The German word “Wild” means “game,” and at least one website I read claimed that this restaurant “specialize[s] in hard-to-find game meat dishes.” Having studied Wild’s short menu for something like five minutes, I can fully confirm that statement. Game meat dishes were notoriously hard to find there. I would even go as far as to claim that the menu contained none of those. The restaurant might have as well been named after a bloke called Rupert Wild, as far as I am concerned.
The menu did list a Martinigansl, however, and I was very happy when the waiter took my order with no objections. (There is always a scary moment when you say “I would like a goose” and almost expect the waiter to ask, “Have you called to reserve one in advance?”). It took quite a while until the dish arrived, and frankly, I was quite happy about that. A goose that is delivered a minute after you order it is always suspicious.

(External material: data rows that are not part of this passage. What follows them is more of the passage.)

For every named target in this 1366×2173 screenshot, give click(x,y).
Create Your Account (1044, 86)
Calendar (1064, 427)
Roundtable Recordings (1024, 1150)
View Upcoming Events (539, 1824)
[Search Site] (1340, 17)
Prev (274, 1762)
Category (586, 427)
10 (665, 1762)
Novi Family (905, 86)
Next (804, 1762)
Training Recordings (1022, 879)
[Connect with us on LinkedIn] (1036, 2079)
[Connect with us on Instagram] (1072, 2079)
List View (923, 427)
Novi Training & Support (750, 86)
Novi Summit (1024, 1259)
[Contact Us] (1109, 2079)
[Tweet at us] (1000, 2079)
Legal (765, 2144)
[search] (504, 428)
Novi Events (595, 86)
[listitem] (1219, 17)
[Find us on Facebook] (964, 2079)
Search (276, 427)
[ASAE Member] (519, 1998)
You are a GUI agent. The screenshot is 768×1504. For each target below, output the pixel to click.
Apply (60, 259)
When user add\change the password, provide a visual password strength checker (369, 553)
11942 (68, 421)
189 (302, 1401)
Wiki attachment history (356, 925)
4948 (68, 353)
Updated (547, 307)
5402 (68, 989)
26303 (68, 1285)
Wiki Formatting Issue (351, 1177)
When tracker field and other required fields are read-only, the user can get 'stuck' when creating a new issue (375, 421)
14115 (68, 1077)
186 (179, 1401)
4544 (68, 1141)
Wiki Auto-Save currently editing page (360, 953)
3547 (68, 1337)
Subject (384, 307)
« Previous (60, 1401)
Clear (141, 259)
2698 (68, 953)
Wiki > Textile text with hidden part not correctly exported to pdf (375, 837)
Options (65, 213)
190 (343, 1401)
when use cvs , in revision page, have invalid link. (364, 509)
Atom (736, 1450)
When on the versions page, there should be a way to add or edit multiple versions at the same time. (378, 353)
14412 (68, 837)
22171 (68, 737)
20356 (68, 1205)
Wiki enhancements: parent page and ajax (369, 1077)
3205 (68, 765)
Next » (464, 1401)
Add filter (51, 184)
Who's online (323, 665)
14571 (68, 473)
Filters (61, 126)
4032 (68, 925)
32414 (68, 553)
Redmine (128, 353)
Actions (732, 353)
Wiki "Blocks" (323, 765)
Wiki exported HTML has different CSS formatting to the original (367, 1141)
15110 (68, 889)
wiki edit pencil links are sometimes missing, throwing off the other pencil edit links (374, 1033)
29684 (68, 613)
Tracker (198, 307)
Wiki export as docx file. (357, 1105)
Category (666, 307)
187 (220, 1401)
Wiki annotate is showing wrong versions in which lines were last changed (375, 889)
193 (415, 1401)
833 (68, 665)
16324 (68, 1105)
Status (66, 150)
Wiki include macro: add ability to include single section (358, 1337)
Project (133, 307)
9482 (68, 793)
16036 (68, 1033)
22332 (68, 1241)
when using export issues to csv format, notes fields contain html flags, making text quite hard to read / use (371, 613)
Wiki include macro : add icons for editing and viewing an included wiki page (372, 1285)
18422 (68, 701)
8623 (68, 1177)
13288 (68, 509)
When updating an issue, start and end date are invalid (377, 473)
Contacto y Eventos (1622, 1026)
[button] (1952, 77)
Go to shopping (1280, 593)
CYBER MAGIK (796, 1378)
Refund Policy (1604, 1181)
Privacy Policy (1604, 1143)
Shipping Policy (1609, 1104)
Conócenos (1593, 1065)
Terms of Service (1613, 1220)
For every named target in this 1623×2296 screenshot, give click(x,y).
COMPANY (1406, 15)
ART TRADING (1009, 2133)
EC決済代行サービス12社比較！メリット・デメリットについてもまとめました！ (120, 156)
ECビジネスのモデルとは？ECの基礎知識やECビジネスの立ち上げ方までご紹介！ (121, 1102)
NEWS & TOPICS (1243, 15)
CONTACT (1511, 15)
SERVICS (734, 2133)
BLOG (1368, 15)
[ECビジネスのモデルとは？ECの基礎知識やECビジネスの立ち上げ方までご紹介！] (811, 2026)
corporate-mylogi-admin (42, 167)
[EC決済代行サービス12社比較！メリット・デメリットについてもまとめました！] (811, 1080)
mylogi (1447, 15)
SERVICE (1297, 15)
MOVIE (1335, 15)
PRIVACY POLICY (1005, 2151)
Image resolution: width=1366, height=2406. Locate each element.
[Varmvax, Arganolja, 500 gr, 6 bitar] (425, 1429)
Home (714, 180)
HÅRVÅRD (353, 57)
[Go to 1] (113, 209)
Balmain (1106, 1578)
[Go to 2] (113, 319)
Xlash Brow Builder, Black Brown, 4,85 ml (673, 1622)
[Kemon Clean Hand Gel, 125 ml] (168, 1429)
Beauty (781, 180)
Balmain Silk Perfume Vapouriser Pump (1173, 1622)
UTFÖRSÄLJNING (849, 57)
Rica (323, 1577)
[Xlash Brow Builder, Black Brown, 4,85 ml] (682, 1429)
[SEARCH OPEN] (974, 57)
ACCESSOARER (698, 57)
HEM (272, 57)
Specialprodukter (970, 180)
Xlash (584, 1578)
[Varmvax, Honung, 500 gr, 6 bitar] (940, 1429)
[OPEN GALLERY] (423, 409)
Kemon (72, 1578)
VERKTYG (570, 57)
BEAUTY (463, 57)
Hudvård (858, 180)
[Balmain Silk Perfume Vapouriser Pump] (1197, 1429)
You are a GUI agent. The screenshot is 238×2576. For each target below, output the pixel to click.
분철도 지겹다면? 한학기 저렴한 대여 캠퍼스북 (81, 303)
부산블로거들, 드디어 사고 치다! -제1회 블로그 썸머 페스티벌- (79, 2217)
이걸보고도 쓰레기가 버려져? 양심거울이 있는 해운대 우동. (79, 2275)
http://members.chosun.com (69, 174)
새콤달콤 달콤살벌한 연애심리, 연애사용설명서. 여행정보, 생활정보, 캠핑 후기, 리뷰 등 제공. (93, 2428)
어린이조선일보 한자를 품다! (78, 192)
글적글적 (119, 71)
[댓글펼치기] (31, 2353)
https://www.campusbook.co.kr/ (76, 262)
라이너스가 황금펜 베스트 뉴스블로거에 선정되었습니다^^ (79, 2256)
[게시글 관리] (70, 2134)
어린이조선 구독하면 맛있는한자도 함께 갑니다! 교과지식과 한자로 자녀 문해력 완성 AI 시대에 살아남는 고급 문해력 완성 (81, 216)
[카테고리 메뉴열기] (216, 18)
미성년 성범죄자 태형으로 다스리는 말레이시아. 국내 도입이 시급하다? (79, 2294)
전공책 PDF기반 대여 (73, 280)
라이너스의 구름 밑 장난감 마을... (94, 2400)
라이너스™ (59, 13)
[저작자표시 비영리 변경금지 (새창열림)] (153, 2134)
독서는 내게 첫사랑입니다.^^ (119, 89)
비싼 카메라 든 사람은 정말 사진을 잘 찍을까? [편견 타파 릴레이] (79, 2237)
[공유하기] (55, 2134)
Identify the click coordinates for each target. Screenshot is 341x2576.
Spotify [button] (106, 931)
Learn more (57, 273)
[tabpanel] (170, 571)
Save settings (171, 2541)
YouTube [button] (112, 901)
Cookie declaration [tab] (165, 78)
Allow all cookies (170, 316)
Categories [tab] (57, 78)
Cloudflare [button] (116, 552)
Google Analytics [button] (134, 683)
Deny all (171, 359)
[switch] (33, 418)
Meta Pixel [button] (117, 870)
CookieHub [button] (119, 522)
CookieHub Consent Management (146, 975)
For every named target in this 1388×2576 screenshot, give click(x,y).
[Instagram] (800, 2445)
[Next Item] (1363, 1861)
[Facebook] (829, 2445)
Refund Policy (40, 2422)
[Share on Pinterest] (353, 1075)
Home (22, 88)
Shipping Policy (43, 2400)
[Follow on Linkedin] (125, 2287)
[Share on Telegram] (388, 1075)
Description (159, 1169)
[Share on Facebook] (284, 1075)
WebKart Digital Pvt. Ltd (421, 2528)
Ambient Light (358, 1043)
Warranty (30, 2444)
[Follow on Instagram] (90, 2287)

The very first bite made it evident that the cook knew a thing or two about cooking geese. It was crispy, meaty, well salted and with just the right amount of fat underneath the skin. The meat was also tougher than average, but in a pleasant way, never taxing the teeth more than necessary. At least there was no doubt that the bird had once been a goose. A wild goose, perhaps.
The other ingredients were slightly original. The red cabbage was cooked with the Schilcher wine, and although I would have never guessed that fact had it not been mentioned in the menu, the result was a cabbage positively different from the typical industrial stuff served elsewhere. The potato dumpling had a mashed chestnut filling, which I immediately thought was a great idea. The less of a dumpling there is, the better. Unfortunately, the result was not as groundbreaking as I had expected, because the chestnuts had almost as little taste as the dumpling. Finally, the goose was served with a tiny twig of some Italian herb, which I have now spent almost a quarter of an hour trying to google. I give up, I don’t know what it was, but when mixed with the meat and the cabbage, it made a somewhat awkward but refreshingly interesting difference. I might revisit Wild next year just to find out the name of it.